Llamas consumieron el oxígeno del aire y humo negro cubre el cielo. Una ciudad, tan avanzada en su tecnología que rebasaba a lo imaginado por sus fundadores hace miles de años, yacía en horribles ruinas chamuscadas. Rascacielos de millas de altura transformados en pilas de escombro con sus vigas adornando sus cimas como coronas de hierro arqueadas y deformes. Vehículos enormes volcados sobre si; camiones, jets, maquinas petroleras, bloqueando en toda su extensión a las extintas calles de la ciudad. Antes el lugar rugía con los constantes ruidos de maquinaria, de pitidos en el tráfico, de gente gritando para poder pasar, pero ahora, del silencio más profundo, todo yace congelado, en la misma posición que tuvo cuando el último ruido alguna vez escuchado impactó la tierra, el rugido de la bestia que ahora sobrevuela su obra magna.
Antes de toda esta ruina, este lugar no era mucho mejor. Sus habitantes habían agotado todo lo que la tierra y el tiempo les había dado, por lo que recurrieron a aquello que quedaba de sus cuerpos y construcciones para sobrevivir. La promesa por objetivos cada vez más grandes con lo poco que tenían era lo único que mantenía a la ciudad corriendo, sus fábricas eran corazones que bombeaban humo y fuego y a cambio daban satisfacción inmediata. Un día como cualquier otro, sin previo aviso, se rompió un límite, se había acabado la cuenta regresiva para el fin, y dentro de una de las fábricas, desde de las columnas de humareda, eclosionó la bestia del apocalipsis, un terrible dragón.
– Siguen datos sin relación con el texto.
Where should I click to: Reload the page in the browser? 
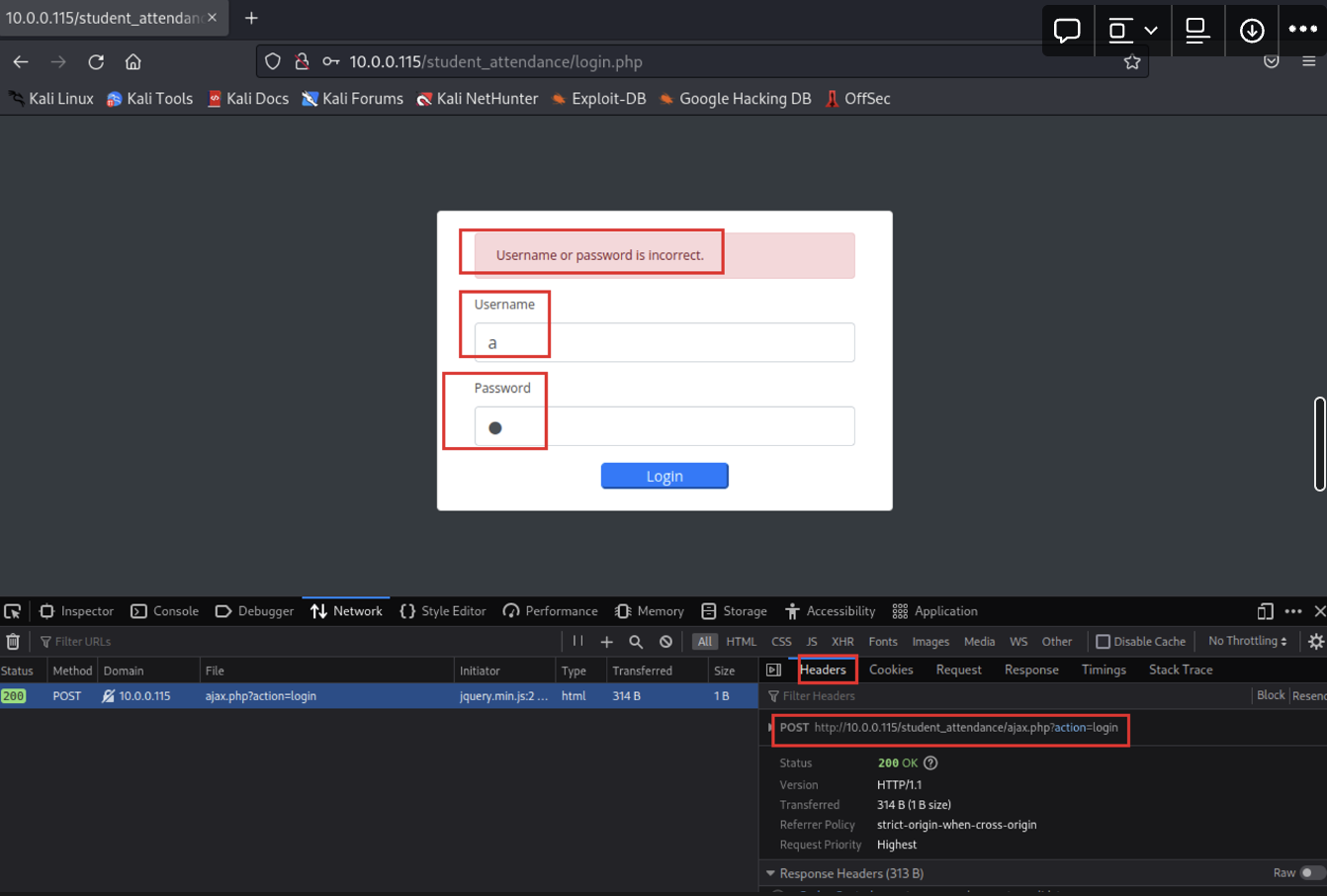pos(96,62)
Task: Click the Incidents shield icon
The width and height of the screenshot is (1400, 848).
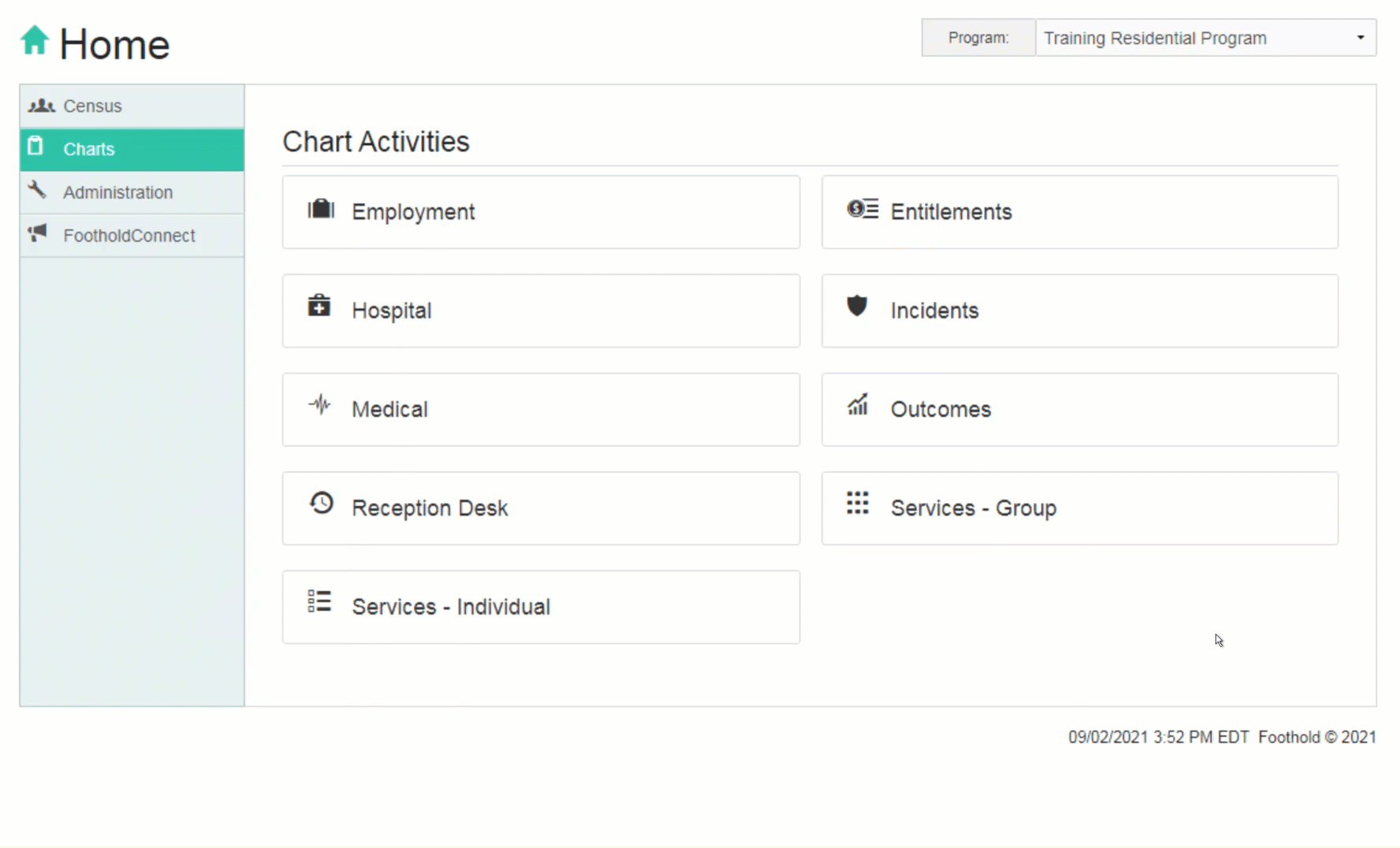Action: click(x=857, y=306)
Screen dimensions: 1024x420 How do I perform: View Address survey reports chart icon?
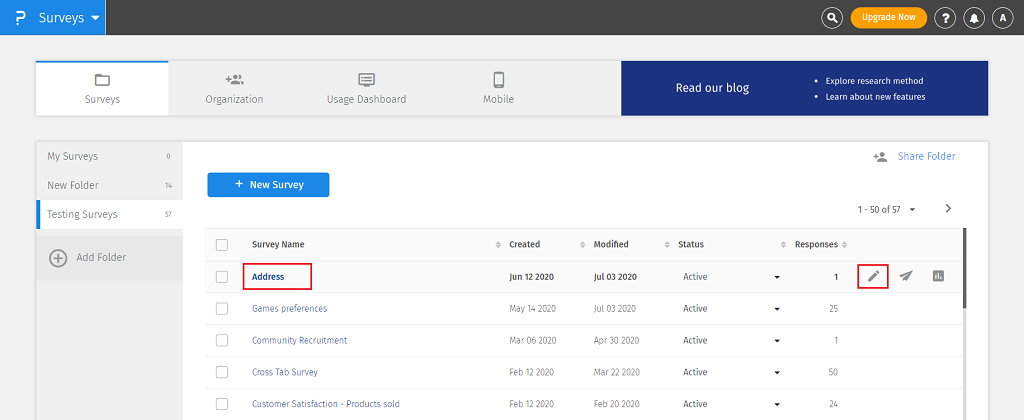[x=938, y=277]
Fauces del tamaño del planeta, alas tan anchas como el cielo, era como si una parte del inmenso poder del sol hubiese sido traído hasta un solo punto, su presencia se hizo notar con un estruendo sórdido que alertó a toda la población de que el fin había llegado. En minutos, toda creación, viva o muerta, cayó bajo la aniquilación suprema del dragón, nada se pudo haber salvado en su radio de kilómetros de alcance. Al llegar el ápice de la destrucción, el dragón alzó vuelo y se aseguró de que todo aquello fuera de su rango sufriera el mismo destino que el de la zona cero de su alzar, bajo su eterno ojo vigilaba y sentenciaba a cualquier creatura, sin importar lo que alguna vez fueron, con la muerte lenta del fuego hostil. Sus razones se desconocían, si lo hizo como un heraldo del castigo divino, un mal desatado directamente por alguna acción minúscula que desvió la balanza natural o si era completamente irrelevante a lo que los ciudadanos habían hecho con su tierra y tuvieron la mala suerte de estar vivos cuando subió desde el infierno, pero ya nada de eso importaba en este sepulcro de todo lo alguna vez creado, solo el dragón era lo absoluto en la ruina.
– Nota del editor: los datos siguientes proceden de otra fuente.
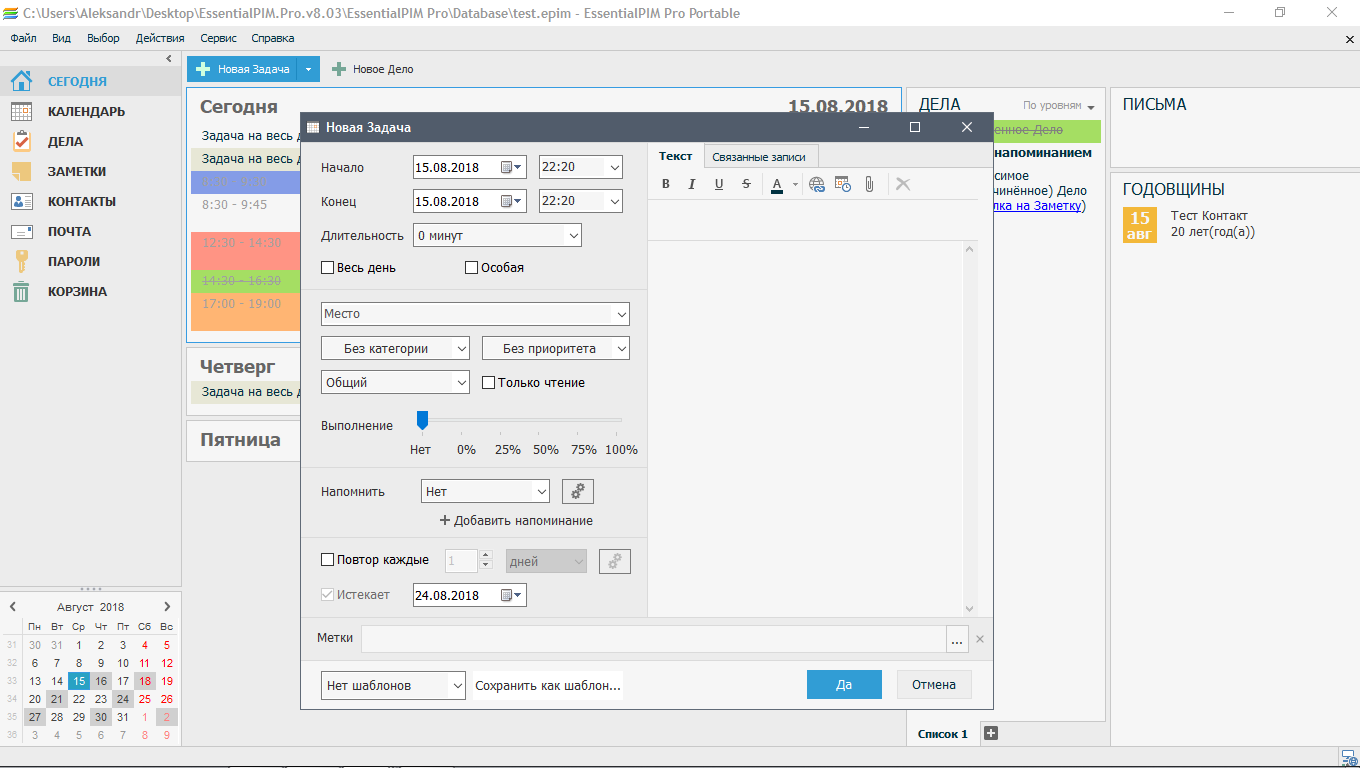Click the paperclip attachment icon
Viewport: 1360px width, 768px height.
[869, 184]
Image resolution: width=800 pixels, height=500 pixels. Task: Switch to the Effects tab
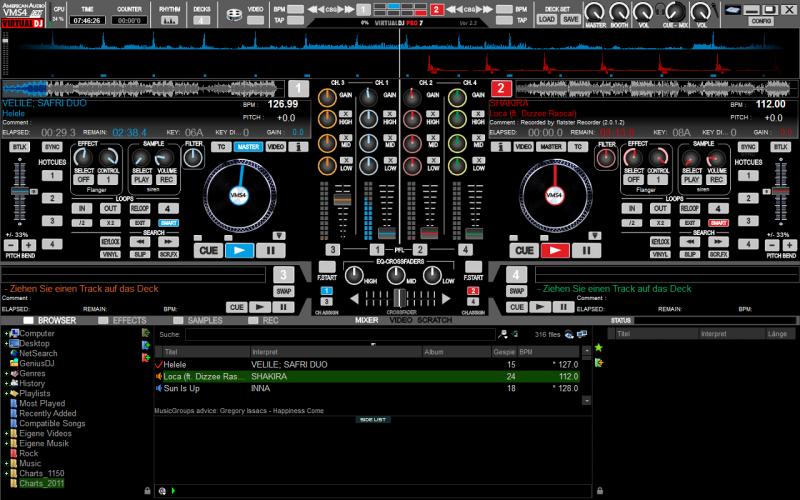coord(129,320)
El dominio del dragón solo puede ser definido como eterno, sin nada que distinguir entre los escombros, plantas muertas, cuerpos calcinados, todo yacía inmóvil en el momento, incluso con él rondando en el aire, lo único que parecía indicar que el tiempo seguía moviéndose era el sonar del viento atravesando huecos nacidos de escombros perfectamente acomodados durante el impacto. Las llamas se habían apagado hace varios años, los sobrevivientes que quedaban fueron eventualmente reclamados por el dragón y toda oportunidad de que algo pudiese surgir del desastre para sellar al dragón una vez más se esfumó. El dragón había cumplido con su propósito ¿Qué más quedaba por hacer para él ahora?
De la misma forma que la ciudad, su corazón comenzó a apagarse una vez su combustible se acabó, fuese consciente o no de que había logrado aniquilar a todo y todos, no quedaba nada que alimentara a su inmenso ser, por lo que poco a poco su ser fue muriendo lentamente, agonizando por permanecer en la existencia pero sabiendo que nada de lo que hiciese lo mantendría ahí mucho más tiempo, Eventualmente, una vez su llama se apagó y una cuchilla emergía de la tierra calcinada, la eternidad llegó a su fin.